EXTRACT TO READ:

----------

Schema Routing🔗

Real-world streams mix log schemas: one feed can carry ECS-normalized events, raw (rendered) Windows Event Log, flat Sysmon JSON, CEF, OCSF, and vendor-specific shapes, often all as JSON with only the field names differing. Schema routing recognizes each event's schema from its content and evaluates it against the field-mapping pipeline bound to that schema, so a single ruleset matches across all of them without pre-splitting the stream upstream.

It builds on schema classification: the same signatures that engine classify reports drive the routing decision.

How it works🔗

Each event is classified by content (marker fields and values), not by wire format.
The classified schema is looked up in the routing bindings to pick a pipeline-set.
The event is evaluated against the detection engine built for that pipeline-set (one engine per distinct pipeline-set, built once).

----------

(Records from a data-collection listing)
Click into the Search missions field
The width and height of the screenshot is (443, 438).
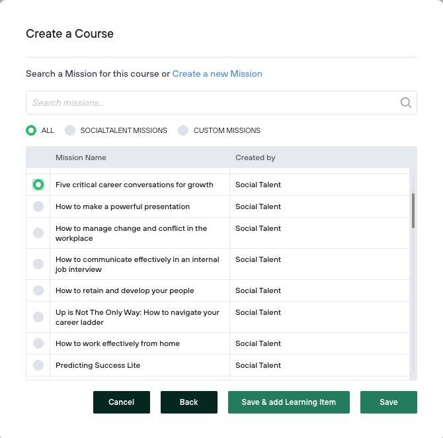(212, 103)
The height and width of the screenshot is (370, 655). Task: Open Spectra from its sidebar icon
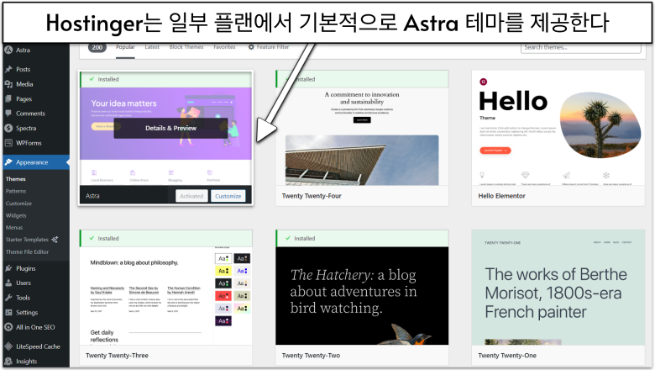8,129
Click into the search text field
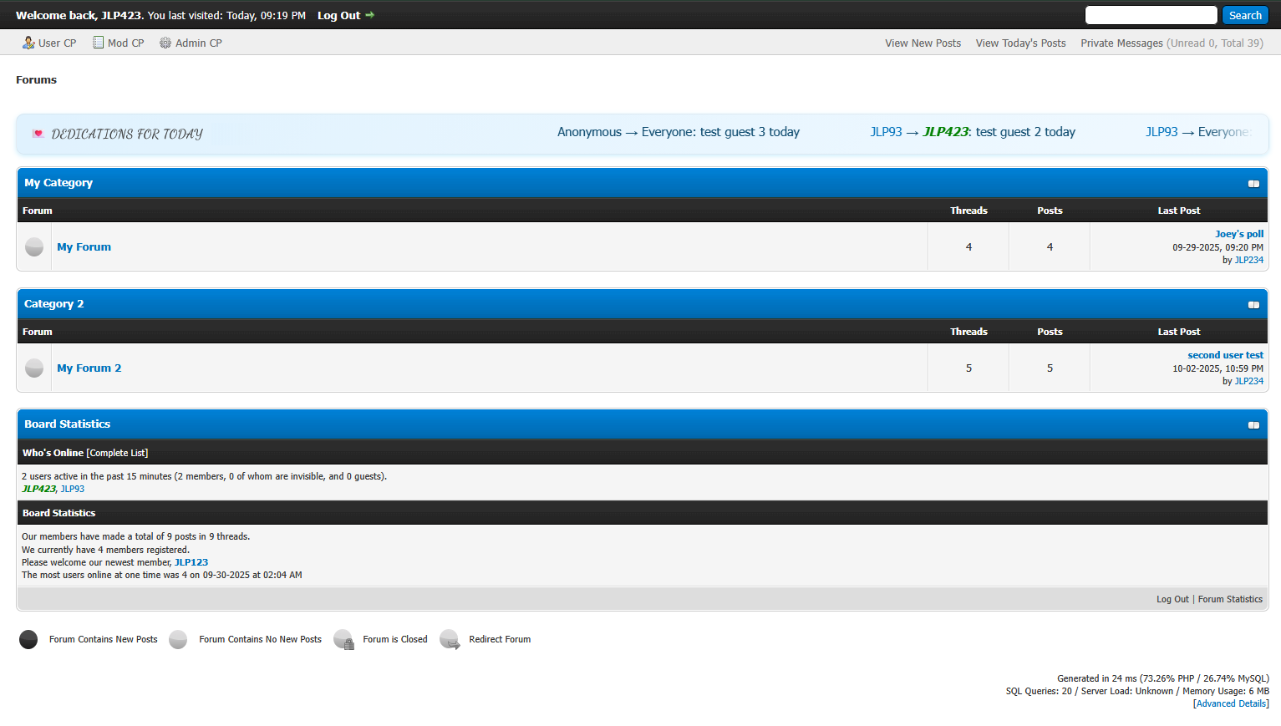Image resolution: width=1281 pixels, height=726 pixels. tap(1151, 15)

----------

How does the piece on schema routing go on? Write the next part, starting after its last sentence. Nothing in the listing is needed here.

RESULT BELOW:
Detections from every per-schema engine feed one shared correlation store.

Routing is opt-in (--schema-routing) and detection-side only: it routes to existing pipelines, it does not collect, transport, or normalize events. Collection and normalization stay with the log shipper.

Configuration🔗

Bindings live in the routing: section of the --schema-config YAML, alongside any user-defined schemas: signatures:

# schema-config.yml
schemas:
  # Optional: user-defined signatures, merged over the built-ins.
  - name: my_vendor
    specificity: 70
    match:
      - field_present: vendor.product

routing:
  # What to do with events that match no schema: warn (default), drop,
  # passthrough, or error.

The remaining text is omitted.